Ruim vijfhonderd meldingen voor schadeclaim wegens executies in Indië
• 31-03-2017
• leestijd 2 minuten
De Nederlandse Staat kan schadeclaims verwachten van meer dan vijfhonderd kinderen van mannen die tussen 1946 en 1949 door het Nederlandse leger in Nederlands-Indië zijn geëxecuteerd. Demissionaire ministers Hennis (Defensie) en Koenders (Buitenlandse Zaken) hebben van advocaat Liesbeth Zegveld een lijst ontvangen met 520 namen van nabestaanden, inclusief plaats en datum van de executie van de vaders.
Met het sturen van de lijst hoopt Zegveld te kunnen voorkomen dat de nabestaanden moeten procederen.
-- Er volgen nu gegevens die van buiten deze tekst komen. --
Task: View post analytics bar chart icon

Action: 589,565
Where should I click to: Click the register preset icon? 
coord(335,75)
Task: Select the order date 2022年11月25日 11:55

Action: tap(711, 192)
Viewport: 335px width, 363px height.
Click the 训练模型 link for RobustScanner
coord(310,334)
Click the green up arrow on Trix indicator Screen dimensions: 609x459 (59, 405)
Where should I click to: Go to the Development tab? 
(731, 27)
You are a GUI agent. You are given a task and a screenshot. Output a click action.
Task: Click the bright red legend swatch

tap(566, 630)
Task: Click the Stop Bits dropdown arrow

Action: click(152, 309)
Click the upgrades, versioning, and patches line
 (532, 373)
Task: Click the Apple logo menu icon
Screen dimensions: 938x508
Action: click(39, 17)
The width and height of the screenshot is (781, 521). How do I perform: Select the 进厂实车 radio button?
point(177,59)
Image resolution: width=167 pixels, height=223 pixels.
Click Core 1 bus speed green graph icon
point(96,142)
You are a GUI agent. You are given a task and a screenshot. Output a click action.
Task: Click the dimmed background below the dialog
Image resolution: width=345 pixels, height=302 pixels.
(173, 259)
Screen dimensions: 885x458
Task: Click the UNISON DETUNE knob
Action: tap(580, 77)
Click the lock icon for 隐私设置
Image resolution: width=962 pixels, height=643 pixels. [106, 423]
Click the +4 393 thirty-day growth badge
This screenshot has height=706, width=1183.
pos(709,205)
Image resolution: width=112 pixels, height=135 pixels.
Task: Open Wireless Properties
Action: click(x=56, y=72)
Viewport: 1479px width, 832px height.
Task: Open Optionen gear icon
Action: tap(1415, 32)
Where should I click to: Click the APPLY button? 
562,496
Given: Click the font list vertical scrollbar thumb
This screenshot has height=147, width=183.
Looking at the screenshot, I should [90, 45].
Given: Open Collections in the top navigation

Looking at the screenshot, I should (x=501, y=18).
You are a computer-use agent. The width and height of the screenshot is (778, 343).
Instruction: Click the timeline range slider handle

Zij zijn inmiddels bejaard en volgens Zegveld zou een slepende rechtszaak het leed alleen maar vergroten. Daarnaast komen er bij een rechtszaak hoge kosten kijken. Om die reden wil Zegveld dat de ministers de regeling die sinds 2013 voor weduwes van de geëxecuteerde mannen geldt, ook voor de kinderen gaat gelden. Die regeling houdt nu in dat vrouwen die kunnen aantonen dat hun man destijds geëxecuteerd is, zonder inmenging van een rechter een schadevergoeding krijgen.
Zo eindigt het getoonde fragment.